*Text block*

--------

ETHICS APPROVAL AND CONSENT TO PARTICIPATE
Our study was approved by the Institutional Review Board of the University of Hong Kong/Hospital Authority Hong Kong West Cluster (UW-21-090) and the Department of Health Ethics Committee (LM 21/2021).

--------

*Work instruction 1*
According to the ethics approval statement, which reference number is given for the Department of Health Ethics Committee approval?
*Work instruction 2*
Reproduce the ethics approval statement word for word from "ETHICS APPROVAL AND" up to and including "Committee (LM 21/2021).".

--------

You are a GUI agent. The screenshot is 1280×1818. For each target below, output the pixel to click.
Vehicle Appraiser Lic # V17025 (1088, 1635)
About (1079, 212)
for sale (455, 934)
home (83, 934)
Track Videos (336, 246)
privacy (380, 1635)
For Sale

--------

*Output 1*
LM 21/2021

*Output 2*
ETHICS APPROVAL AND CONSENT TO PARTICIPATE
Our study was approved by the Institutional Review Board of the University of Hong Kong/Hospital Authority Hong Kong West Cluster (UW-21-090) and the Department of Health Ethics Committee (LM 21/2021).